U.S. Education Secretary Betsy DeVos released the new and updated guidelines template for the Every Student Succeeds Act (ESSA) Monday. She made some changes to the old procedures, set under the President Barack Obama's administration, to give states more flexibility.
The new ESSA template has shorter themes and fewer regulatory requirements than the ESSA guidelines template released last year. It also modified the requirements where states have to seek feedback from students, teachers, stakeholders, education groups and advocates.
"We know each school district is unique," DeVos said in making the revisions, according to EdWeek. "We shouldn't assume the same answer will work for everyone, every time," she said and added, "Under this administration, we will break this habit."
This revision means states won't necessarily have to get inputs from the community on ESSA as it is only an option. The revised ESSA template also won't require states to be specific about school improvement funding. Hence, it's seen as a more flexible template.
Some government leaders, however, oppose the revisions for its lack of accountability checks. "Eliminating the requirement for public input is the perfect illustration of the Trump administration's attempt to shutter transparency and remove the public from policy making," Rep. Jared Polis, a Democrat who heads the Early Childhood, Elementary and Secondary Education in the House said, according to Chalkbeat.

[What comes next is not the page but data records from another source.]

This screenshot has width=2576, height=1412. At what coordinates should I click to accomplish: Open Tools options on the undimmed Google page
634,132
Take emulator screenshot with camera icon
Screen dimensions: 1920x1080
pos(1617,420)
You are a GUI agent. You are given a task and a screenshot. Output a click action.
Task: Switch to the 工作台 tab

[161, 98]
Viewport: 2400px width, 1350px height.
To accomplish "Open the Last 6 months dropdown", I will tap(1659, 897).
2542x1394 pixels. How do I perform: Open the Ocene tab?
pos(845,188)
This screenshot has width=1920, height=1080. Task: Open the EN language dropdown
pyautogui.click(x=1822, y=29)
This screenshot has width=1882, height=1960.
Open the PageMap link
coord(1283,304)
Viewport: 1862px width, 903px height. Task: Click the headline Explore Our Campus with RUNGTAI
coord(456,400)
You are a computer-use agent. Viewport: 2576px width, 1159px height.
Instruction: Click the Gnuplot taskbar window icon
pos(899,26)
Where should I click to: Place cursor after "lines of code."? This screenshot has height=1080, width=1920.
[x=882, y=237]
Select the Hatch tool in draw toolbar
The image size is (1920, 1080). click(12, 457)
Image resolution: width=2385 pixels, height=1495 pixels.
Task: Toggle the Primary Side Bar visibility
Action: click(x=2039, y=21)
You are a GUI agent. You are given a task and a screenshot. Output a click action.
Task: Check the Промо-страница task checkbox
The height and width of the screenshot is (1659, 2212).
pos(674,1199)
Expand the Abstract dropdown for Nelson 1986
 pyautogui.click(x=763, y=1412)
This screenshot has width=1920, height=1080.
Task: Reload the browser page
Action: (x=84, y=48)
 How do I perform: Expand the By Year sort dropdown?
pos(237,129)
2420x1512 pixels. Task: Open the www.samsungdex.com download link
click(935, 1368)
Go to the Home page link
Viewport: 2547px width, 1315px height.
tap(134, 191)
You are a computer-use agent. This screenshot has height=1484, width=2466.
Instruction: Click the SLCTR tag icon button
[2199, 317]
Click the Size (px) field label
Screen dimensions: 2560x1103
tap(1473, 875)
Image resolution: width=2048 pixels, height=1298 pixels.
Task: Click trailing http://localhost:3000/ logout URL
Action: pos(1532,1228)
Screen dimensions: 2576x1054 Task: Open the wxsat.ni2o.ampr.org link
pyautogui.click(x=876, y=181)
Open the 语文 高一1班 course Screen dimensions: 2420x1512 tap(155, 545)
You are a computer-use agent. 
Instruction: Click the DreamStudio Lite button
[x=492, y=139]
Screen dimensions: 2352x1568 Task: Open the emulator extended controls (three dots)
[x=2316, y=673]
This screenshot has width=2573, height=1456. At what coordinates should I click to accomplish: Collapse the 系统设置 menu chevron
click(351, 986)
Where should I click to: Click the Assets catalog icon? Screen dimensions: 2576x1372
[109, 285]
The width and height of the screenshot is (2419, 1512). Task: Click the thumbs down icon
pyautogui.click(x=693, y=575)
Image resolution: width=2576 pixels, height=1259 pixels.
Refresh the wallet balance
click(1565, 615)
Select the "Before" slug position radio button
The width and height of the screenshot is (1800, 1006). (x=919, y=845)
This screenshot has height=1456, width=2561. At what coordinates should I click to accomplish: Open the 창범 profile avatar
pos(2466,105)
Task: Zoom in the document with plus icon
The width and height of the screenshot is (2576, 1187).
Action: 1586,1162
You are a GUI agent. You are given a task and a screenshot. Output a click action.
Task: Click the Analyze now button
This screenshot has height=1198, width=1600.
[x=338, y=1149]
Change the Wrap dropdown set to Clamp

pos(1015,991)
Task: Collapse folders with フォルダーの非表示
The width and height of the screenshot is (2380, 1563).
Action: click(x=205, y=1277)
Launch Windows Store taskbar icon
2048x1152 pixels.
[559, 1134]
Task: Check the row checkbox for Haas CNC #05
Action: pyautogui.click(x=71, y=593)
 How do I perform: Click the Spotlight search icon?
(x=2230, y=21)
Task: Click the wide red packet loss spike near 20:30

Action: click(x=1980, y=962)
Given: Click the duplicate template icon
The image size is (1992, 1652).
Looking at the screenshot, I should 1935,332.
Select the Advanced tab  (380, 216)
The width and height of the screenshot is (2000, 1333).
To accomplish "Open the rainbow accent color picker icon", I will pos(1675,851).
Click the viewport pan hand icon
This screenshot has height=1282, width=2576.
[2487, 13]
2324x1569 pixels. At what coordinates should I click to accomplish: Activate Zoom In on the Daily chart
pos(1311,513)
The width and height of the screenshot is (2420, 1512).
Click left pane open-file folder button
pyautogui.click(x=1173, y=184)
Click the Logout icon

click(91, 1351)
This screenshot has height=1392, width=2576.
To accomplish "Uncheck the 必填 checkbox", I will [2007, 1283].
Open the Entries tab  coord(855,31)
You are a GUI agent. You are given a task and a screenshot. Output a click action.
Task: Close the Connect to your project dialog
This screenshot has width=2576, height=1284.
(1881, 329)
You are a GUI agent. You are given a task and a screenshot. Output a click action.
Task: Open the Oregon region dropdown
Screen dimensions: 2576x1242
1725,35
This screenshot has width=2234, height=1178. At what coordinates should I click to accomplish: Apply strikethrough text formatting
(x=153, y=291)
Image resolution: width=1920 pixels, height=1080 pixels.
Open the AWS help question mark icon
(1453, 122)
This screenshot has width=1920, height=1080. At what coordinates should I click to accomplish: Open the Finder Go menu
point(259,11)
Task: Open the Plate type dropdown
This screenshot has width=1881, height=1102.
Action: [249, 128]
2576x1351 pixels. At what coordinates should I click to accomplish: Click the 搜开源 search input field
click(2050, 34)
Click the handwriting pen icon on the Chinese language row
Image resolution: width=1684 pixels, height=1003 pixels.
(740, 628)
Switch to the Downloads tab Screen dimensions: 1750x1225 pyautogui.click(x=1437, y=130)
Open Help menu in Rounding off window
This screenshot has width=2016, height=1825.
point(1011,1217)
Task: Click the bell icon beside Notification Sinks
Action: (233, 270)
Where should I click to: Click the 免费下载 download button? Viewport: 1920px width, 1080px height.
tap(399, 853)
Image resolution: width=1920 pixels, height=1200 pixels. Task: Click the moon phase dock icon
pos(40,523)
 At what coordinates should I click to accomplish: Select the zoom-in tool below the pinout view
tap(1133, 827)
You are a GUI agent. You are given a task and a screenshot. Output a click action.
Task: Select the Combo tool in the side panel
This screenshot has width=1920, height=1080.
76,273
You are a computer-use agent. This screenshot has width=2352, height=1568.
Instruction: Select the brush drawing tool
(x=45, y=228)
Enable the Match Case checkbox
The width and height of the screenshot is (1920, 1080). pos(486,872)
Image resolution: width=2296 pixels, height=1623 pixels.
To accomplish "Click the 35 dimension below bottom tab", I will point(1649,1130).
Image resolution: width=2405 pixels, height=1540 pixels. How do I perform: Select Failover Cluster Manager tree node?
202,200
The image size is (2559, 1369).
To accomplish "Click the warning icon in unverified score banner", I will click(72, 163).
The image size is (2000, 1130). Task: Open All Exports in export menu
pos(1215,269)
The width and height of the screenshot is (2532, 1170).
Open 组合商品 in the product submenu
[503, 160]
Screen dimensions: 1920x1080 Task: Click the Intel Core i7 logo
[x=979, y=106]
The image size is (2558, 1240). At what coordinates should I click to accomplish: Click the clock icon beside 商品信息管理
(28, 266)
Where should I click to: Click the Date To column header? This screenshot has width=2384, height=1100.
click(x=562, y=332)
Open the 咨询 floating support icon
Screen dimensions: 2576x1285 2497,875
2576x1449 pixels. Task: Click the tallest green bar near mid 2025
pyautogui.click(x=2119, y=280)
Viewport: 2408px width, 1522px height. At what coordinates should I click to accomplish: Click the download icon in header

States were supposed to submit their first ESSA guidelines on April 3 based on the original template. Most states were already doing consultations or have calendared meetings with different groups in the next weeks even with the revisions of the Obama regulations.
States were also not mandated to use the template if it can create its own application. States were also given a leeway to submit its ESSA guidelines on Sept. 18. Some noted at least six pages worth of content were cut from the old template.